I still to this day don’t like having the cannula put in and I have magic cream so I can’t feel them putting it in. Ariana (my nurse) said that was fine if that’s what I’m comfortable with. We do talk about maybe trying without the cream, but I get so worked up and upset that the better option for now is to use the magic cream. We put this on while on the train to London as we live in Dover, which saves us a little bit of time as the cream has already done its job while me and my mum watch out the window and see what’s new each time we travel up to London. We come for my infusion every 4 weeks and the train ride takes about 2 hours.

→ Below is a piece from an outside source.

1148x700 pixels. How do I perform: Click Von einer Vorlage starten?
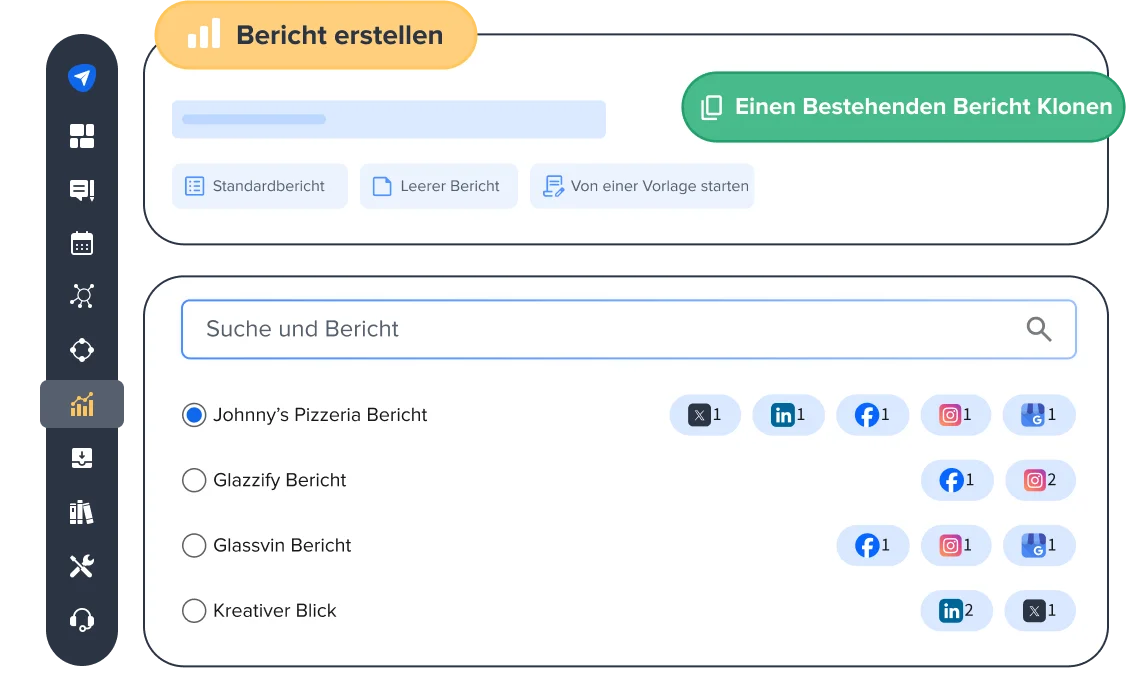pos(642,186)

The ward I'm on is Snow Fox and they always do their best to make me feel safe and welcome, I love them all. Thanks to Patrick, who I like to joke about with, Ariana, who makes me feel safe and OK with needles, and Rachel who is a kind young lady and always smiling- happy faces are what I like to see! They are my main nurses and treat me amazingly while I'm there.
Michelle is the play lady who always has loads to offer and makes sure I have something to do. She asked me if I would like to make a poppy for their poppy wall for Remembrance Day in November last year as I was up at an appointment. I got to put the very last poppy on the wall, it made my day to be involved with something so special.
I have had arthritis for 7 years now and I will probably still have for years to come. I like to swim just to keep active, as my joints are not as painful when I’m in the water. Getting out of the pool hurts, but there’s a brand new pool not far from my house with walk-in steps, which helps me so much to feel kind of normal.
I do get upset sometimes because I can’t do the things other people my age do, but when the meds are working I can join in more. Just the other day I took part in Clip’ n’ Climb with my family. My body hurt afterwards but I’m glad I gave it a go. I do join in with P.E. at school and like to push myself. Arthritis doesn’t like moving bodies but I’m meant to be the boss of my body, not this arthritis.
My advice to anyone who has arthritis would be keep strong, don’t try and hide how you feel and always talk to people for help.
I am on an arthritis page on Facebook and stay active. If you wake up stiff, a warm bath helps get you going. Sometimes I find it hard to get in and out the bath but I have a seat to use and my mum helps me even though I’m too big for her to lift now I’m 14, but she helps because she loves me.
This is my story about my life with arthritis. Keep smiling people!